Ganglion cells of the rabbit retina were visualized with acridine orange and recorded using the loose patch technique, then stained by electroporation with Neurobiotin. LEDs were used to present full-field blue and green stimuli singly and in combinations including isolating cone stimuli.
At least two types of opponent B/G ganglion cell can be found in rabbit retina. A B-ON/G-OFF ganglion cell was the most commonly encountered. Similarly to primate (Crook et al. 2011), addition of HEPES buffer to the perfusate abolished opponency, resulting in ON responses to either B and G stimulation. APB abolished all firing in this cell type. This ganglion cell was monostratified in a narrow band at about 75% depth in the IPL, just above the rod bipolars, where blue cone bipolars are expected to ramify.
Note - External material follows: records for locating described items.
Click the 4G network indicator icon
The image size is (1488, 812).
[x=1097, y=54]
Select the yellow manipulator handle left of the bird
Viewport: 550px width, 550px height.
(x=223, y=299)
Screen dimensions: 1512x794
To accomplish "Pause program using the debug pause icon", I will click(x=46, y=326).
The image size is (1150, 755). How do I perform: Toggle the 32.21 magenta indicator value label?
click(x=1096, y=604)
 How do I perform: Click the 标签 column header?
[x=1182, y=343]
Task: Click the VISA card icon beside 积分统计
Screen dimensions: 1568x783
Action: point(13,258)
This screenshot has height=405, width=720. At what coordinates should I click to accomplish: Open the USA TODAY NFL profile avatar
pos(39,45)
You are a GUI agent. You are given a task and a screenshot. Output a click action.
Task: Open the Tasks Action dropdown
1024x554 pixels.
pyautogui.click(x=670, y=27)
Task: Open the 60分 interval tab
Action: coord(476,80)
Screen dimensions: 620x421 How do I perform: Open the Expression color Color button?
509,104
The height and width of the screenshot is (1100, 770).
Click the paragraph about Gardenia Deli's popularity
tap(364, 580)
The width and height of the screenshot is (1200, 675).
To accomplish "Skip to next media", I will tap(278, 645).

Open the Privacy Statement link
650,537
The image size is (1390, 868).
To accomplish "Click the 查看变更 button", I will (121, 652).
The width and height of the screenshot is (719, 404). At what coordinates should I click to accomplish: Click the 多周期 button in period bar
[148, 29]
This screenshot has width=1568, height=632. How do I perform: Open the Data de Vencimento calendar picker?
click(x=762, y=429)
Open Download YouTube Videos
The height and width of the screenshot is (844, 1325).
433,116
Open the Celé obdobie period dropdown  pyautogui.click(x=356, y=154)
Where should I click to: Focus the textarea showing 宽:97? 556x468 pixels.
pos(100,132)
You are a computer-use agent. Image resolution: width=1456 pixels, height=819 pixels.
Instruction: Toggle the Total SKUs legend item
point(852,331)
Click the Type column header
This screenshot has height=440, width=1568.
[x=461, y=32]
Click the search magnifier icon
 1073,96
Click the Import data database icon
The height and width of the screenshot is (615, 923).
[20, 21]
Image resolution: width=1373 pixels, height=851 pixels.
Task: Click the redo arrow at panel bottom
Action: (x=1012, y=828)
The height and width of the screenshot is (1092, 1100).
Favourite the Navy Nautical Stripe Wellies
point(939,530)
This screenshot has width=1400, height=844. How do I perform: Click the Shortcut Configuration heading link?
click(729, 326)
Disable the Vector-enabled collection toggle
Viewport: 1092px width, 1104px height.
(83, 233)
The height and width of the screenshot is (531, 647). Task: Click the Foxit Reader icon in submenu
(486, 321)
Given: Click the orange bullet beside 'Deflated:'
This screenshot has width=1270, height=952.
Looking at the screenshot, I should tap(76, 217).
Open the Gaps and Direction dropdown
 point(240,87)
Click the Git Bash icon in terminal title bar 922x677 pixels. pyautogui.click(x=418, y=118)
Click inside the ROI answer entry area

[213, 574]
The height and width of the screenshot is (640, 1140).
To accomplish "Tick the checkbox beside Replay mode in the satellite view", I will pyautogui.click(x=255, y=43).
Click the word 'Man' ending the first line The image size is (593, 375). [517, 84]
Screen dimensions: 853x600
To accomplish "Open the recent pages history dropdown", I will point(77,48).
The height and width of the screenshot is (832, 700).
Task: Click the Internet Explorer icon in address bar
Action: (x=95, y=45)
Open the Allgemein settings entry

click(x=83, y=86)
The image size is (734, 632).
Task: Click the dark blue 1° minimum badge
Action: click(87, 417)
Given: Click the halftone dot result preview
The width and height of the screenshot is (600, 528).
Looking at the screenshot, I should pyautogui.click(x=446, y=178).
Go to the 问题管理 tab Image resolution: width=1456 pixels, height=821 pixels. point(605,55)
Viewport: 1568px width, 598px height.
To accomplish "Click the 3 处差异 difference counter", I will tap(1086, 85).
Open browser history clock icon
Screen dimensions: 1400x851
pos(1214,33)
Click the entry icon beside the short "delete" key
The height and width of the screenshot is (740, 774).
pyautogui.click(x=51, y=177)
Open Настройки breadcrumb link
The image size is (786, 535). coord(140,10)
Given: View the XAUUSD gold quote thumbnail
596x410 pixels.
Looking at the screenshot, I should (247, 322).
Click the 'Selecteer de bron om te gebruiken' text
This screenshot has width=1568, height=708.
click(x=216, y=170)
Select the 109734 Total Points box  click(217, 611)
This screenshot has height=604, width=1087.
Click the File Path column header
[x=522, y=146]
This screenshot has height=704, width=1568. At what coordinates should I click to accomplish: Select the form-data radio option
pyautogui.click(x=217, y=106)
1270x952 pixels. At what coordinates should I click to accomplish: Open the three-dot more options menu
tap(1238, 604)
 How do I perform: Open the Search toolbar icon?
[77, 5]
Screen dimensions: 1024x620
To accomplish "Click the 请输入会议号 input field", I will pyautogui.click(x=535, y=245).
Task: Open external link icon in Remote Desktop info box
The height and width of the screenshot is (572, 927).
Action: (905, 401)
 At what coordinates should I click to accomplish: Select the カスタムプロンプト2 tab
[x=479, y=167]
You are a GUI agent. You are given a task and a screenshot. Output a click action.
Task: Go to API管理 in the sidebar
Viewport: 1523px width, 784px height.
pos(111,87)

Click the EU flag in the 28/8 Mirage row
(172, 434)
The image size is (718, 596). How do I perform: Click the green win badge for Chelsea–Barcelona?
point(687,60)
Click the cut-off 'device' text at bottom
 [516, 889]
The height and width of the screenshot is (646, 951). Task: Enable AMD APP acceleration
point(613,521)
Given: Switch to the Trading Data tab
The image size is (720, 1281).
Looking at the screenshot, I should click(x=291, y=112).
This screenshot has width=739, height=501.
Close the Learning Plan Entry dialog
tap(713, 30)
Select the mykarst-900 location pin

Coupling to amacrine cells was variable and possibly bimodal, perhaps suggesting that there were two subtypes, one completely uncoupled and one coupled to amacrine cells.More rarely, we encountered B-OFF/G-ON ganglion cells. These also ramified in sublamina b and had wavy dendrites that were more broadly stratified than the other type. Firing was also abolished by APB, suggesting an inversion of the ON pathway. Again, opponency was lost with addition of HEPES to the buffer.
At least two types of B/G ganglion cell exist in the rabbit retina. Both appear to emanate from the ON pathway. The conversion of the responses of these cells to non-opponency with HEPES suggests that B/G color opponency arises from horizontal cell contributions to the receptive field.